Whether by the side of your bed in your home, or in an outdoor setting TimedX is challenging to participants on every level of fitness. The two key components are intensity and duration. Since the duration of the workout is consistent for all participants the intensity must also be consistent for all users for the program to be beneficial. If you are extremely fit and doing TimedX with a friend or family member who is just starting an exercise program you can do TimedX together and both get a great workout while completing a very different number of exercises per 10 seconds.
For example, you do 8 core exercises in 10 seconds and your friend does 5 core exercises in 10 seconds. If both you and your friend are working at your maximum effort you are each challenging your body, based on your current level of fitness, in the same way. In fact, your friend might actually be getting a better workout than you are if you are capable of completing 9 or 10 core exercises during any specific 10 second period and are only completing 8.

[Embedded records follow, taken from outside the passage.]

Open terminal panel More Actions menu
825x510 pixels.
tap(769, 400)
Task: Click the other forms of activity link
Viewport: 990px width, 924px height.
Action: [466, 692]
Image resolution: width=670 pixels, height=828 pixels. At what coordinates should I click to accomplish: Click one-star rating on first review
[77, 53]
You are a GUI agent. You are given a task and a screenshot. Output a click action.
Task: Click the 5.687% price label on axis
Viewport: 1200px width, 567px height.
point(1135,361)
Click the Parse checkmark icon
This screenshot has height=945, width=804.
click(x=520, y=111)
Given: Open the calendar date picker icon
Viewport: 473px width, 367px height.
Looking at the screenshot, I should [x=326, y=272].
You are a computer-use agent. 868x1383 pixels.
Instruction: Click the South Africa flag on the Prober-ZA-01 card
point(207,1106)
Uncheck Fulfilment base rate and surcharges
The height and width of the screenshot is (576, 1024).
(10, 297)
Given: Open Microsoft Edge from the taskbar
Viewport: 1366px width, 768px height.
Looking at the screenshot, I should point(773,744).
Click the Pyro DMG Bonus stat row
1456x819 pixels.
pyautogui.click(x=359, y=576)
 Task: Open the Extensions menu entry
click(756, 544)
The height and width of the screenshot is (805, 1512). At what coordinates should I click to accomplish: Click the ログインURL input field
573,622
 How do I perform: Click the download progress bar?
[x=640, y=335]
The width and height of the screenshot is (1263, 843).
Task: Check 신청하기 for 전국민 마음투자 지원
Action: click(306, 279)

Exercises are randomized within the basic designation of core, upper body, lower body, and overall body, so each exercise workout is new and challenging.
If you find that you become exhausted doing any particular exercise while the 10 seconds of exercise is still continuing it is important that you continue to work but at a lower level of difficulty or intensity. If you are doing push-ups from your toes and simply cannot do any more but there is still four or five seconds remaining in the exercise segment then you should drop to your knees and continue until you hear the rest segment begin. As you become fitter you will be able to do more repetitions during the 10 second exercise periods. Since the number of repetitions goes up you continue to get a great workout without the TimedX program ever getting easier.